Contrat avec l’abattoir pour les chevreaux

Adhérent Capgènes, le couple est attentif au progrès génétique du troupeau. Après avoir sélectionné sur la quantité de lait, pour ne pas augmenter l’effectif, et la morphologie pendant quelques années, ils souhaitent axer le travail sur les taux. Les chevrettes qui ne sont pas conservées pour le renouvellement sont vendues en pépinière ou à d’autres éleveurs.

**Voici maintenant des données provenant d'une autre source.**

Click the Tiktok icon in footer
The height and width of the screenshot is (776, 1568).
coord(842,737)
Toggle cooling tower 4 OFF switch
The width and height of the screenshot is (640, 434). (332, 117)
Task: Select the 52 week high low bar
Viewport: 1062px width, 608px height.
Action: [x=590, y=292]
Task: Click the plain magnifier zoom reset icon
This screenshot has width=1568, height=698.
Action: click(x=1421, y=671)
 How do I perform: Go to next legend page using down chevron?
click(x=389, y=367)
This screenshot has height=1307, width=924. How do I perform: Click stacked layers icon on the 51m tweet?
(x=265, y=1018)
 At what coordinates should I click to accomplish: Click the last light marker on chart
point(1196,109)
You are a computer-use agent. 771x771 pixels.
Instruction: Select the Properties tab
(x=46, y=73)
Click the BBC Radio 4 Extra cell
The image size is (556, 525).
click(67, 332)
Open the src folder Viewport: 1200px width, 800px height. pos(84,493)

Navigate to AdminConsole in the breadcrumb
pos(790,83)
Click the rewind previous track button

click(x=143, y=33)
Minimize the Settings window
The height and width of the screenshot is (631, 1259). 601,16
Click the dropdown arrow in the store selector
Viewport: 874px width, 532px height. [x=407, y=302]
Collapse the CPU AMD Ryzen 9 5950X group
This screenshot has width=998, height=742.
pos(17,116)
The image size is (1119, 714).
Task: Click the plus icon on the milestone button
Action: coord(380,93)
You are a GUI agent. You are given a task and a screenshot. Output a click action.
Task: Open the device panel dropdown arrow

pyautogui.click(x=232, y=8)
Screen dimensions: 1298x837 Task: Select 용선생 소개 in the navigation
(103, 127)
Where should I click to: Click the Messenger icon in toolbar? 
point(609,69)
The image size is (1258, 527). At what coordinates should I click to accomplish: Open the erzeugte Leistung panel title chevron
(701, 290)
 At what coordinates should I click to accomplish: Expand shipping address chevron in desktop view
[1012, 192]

Et depuis cette année, ils ont repris l’engraissement des chevreaux, arrêté depuis 2015 faute de place. « Entre l’espace libéré dans l’ancien bâtiment et la conjoncture du petit chevreau, nous avons décidé de les engraisser et de les vendre en direct à l’abattoir. Nous avons obtenu un prix garanti jusqu’à un mois avant Noël. Cela demande du travail de surveillance supplémentaire et la poudre de lait a un coût élevé, mais nous prenions déjà le temps de leur apprendre à téter. Ils partent vers un mois entre 8 et 12 kg. La croissance est plus rapide qu’en atelier d’engraissement, car il n’y a pas de transport ni de changement de lots. »

Chiffres clés

2 associés et 2 salariés à temps plein
520 chèvres en lactation, objectif 2023
1 015 kg de lait par chèvre
AOP Sainte-Maure de Touraine
198 ha de SAU
 

Qualité du lait irréprochable en AOP Sainte-Maure de Touraine

 

 
En zone AOP Sainte-Maure de Touraine, l'EARL de l'Espoir livre son lait à la Laiterie de Verneuil.
En zone AOP Sainte-Maure de Touraine, l'EARL de l'Espoir livre son lait à la Laiterie de Verneuil. © V. Hervé-Quartier
« Nous sommes fiers de produire du lait pour l’AOP Sainte-Maure de Touraine », affirment Pauline Duchesne et Ludovic Desphelippon. Ludovic est d’ailleurs investi dans le comité de l’AOP. L’appellation comprend 127 élevages laitiers, 37 fermiers, 8 laiteries et 3 affineurs. « Livrer du lait cru demande de la rigueur pour assurer la qualité sanitaire du lait cru. Nous sommes responsables du lait jusqu’à sa mise en fabrication », souligne Pauline. Pour cela, ils ont mis en place un pré- et post-trempage des trayons en salle de traite, un curage fréquent de l’aire paillée et sont très vigilants sur les mammites.

 

Vincent Lictevout, conseiller caprin à Touraine Conseil Élevage

« L’EARL de l’Espoir a depuis plusieurs années de bons résultats techniques et économiques. La technicité et la rigueur de Pauline et Ludovic leur permettent notamment de désaisonner 100 % du troupeau et de bénéficier ainsi d’un prix du lait plus élevé, avec 30 % du lait livré sur le dernier trimestre. Le point faible de l’exploitation était la quantité importante de main-d’œuvre nécessaire, avec une productivité à 115 000 l/UMO caprin. L’objectif était donc de diminuer les charges affectées à l’atelier caprin et d’améliorer les conditions de travail. Leur situation financière saine et des bâtiments largement amortis ont permis de réaliser cet investissement. Dans leurs choix, les deux associés ont également pensé aux conditions de travail pour eux et leurs salariés. »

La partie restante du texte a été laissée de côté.